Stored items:
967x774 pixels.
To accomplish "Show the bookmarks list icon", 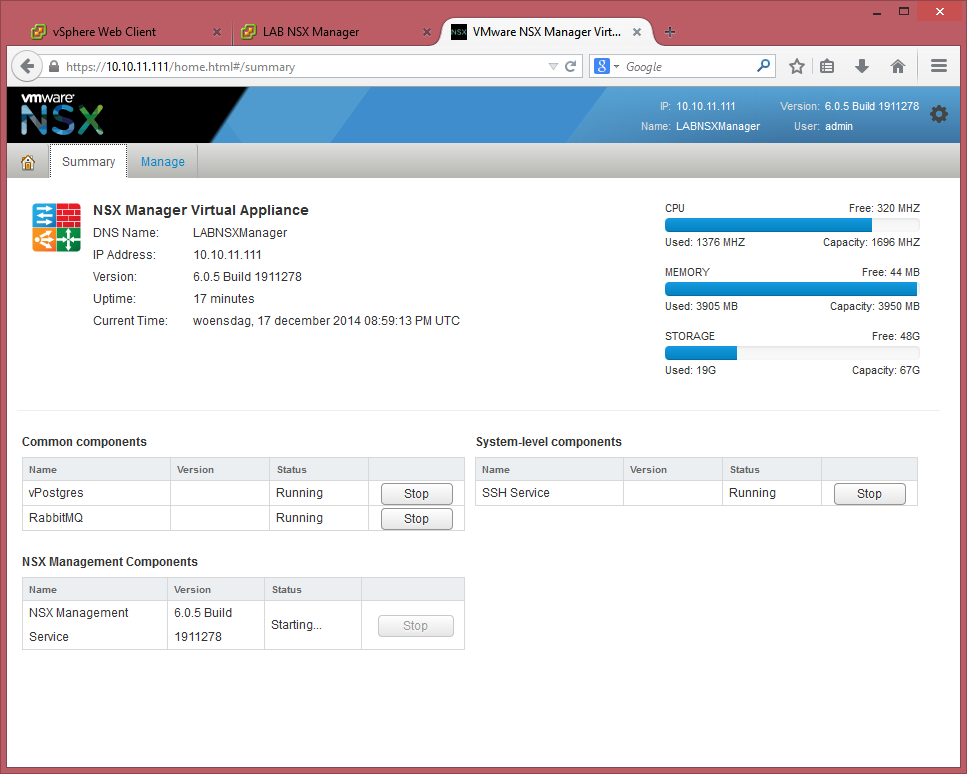I will pos(827,67).
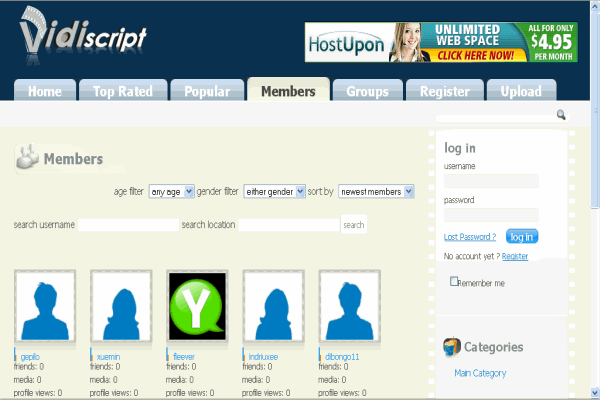Click the search username input field
Image resolution: width=600 pixels, height=400 pixels.
click(x=128, y=225)
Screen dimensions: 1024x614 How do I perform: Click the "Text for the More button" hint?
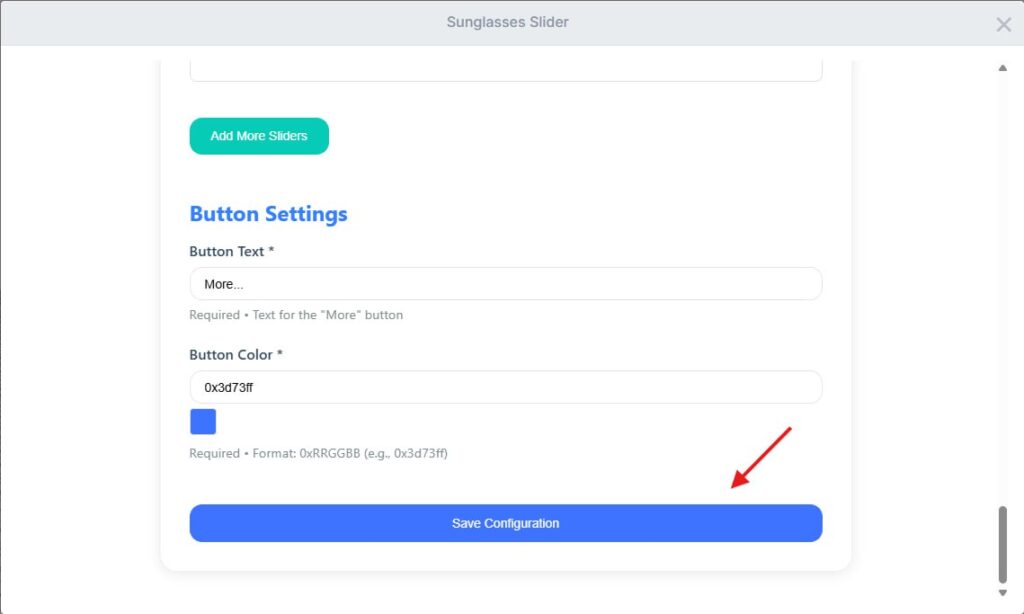[x=296, y=315]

WHAT IS ASKED:
Copy the lines from the one containing "Screen dimensions: 1024x614" through the end of the material, inclusive, changing "perform" to "carry out" and keeping everything else the same. Leave the pictures out.

FULL RESPONSE:
Screen dimensions: 1024x614 How do I carry out: Click the "Text for the More button" hint?
[x=296, y=315]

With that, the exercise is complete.